_TEXT:_
——
MacDonald’s departure was explained as a lack of compatibility between him and head coach Scott Robertson. Leaving aside the question of why this discovery wasn’t made earlier, when they worked together at the Crusaders, it does suggest that there is a creeping problem of people thinking that their ambition to be a head coach should be catered for in any role they take.

Something seems wrong with the wider culture – that there has been a failure to manage expectations, define boundaries and instil within all those entering the elite coaching ranks that teams need not only a clear hierarchy, but for that hierarchy to be recognised, respected and understood.

New Zealand’s great strength in previous eras was the ability of high-performance coaching teams to be able to disagree but commit.
——
_EXERCISE REQUIREMENTS:_
a: In the commentary on New Zealand rugby coaching, how was MacDonald's departure explained?
b: For each statement, say whether it agrees with the commentary on New Zealand rugby coaching, and quote the words that decide it: (i) MacDonald and Robertson had worked together at the Crusaders. (ii) New Zealand's great strength in previous eras was coaching teams that never disagreed. (iii) Scott Robertson is the head coach.
c: Carry on the commentary on New Zealand rugby coaching from its last sentence.

_RECORD EXTRACTS:_
——
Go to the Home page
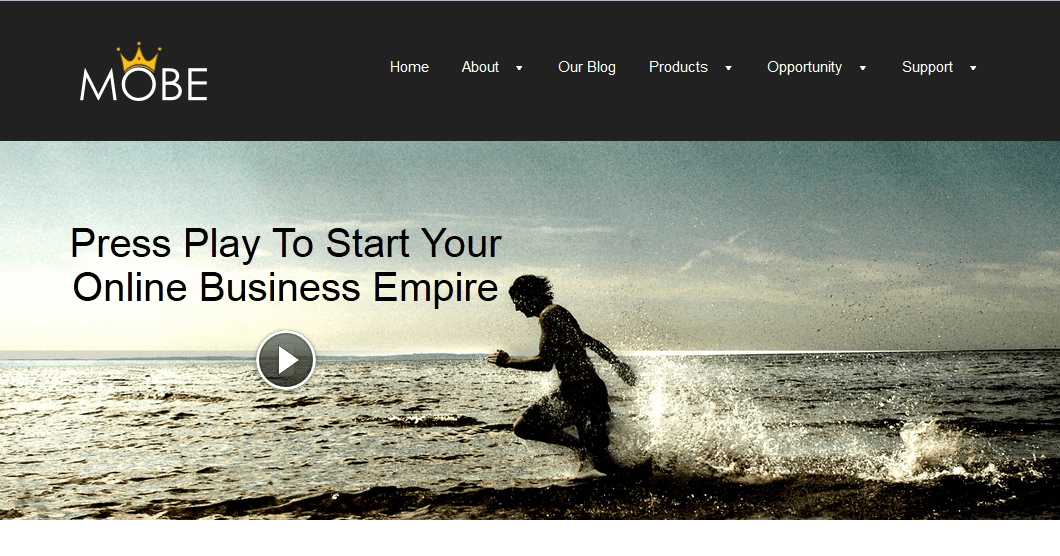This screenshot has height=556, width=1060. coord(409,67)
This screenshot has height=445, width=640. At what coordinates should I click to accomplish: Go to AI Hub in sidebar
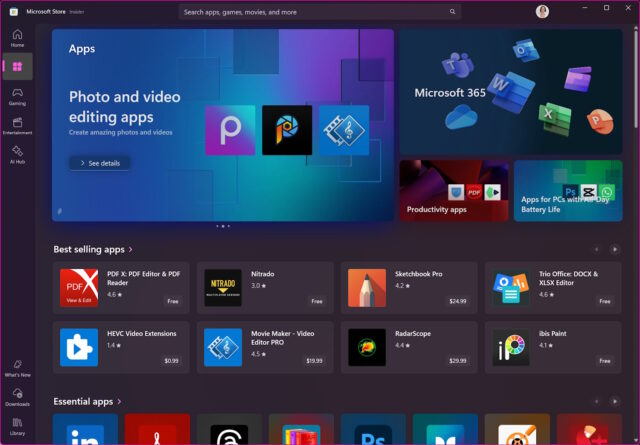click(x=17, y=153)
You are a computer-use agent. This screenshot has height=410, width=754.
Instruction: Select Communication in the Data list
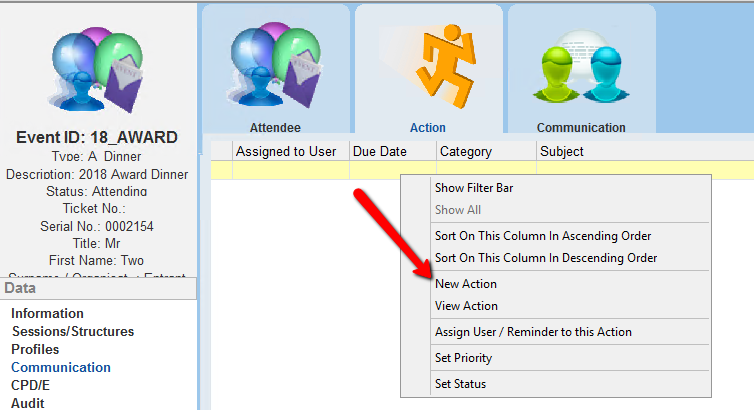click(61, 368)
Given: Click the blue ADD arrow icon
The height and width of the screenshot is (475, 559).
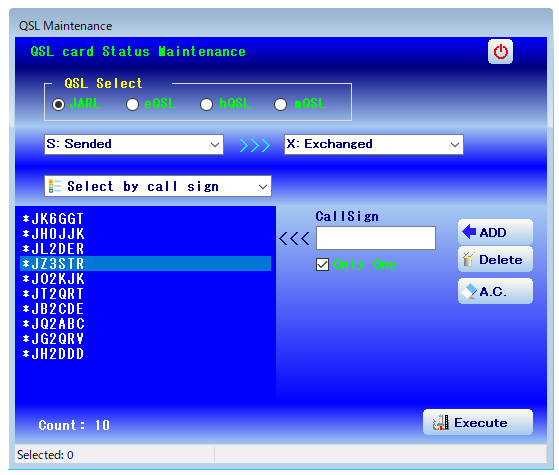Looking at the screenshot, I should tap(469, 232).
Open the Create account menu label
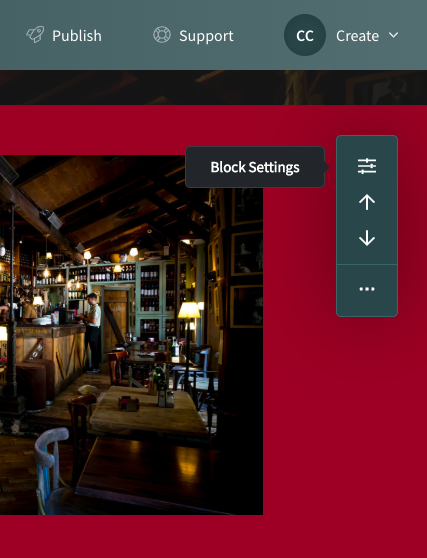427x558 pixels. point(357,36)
——
_ANSWERS:_
a: It was explained as a lack of compatibility between him and head coach Scott Robertson.

b:
(i) Yes: "when they worked together at the Crusaders"
(ii) No: "to be able to disagree but commit"
(iii) Yes: "head coach Scott Robertson"

c:
Between 2004 and 2011, when the three heavyweight figures of Graham Henry, Steve Hansen and Wayne Smith coached the All Blacks, the latter two didn’t always agree with what the former was trying to achieve or the way he wanted them to do it, but they knew and respected that what they felt was ultimately not important.

It was Henry’s vision they were there to implement, not their own. Maybe now that a generation of Millennials is starting to win high-performance roles, that same ingrained respect for the hierarchy isn’t there.

Someone needs to get on top of this and restore order before every national coaching team is undermined or disrupted by the chaos that unfolds when there is confusion about who is in charge.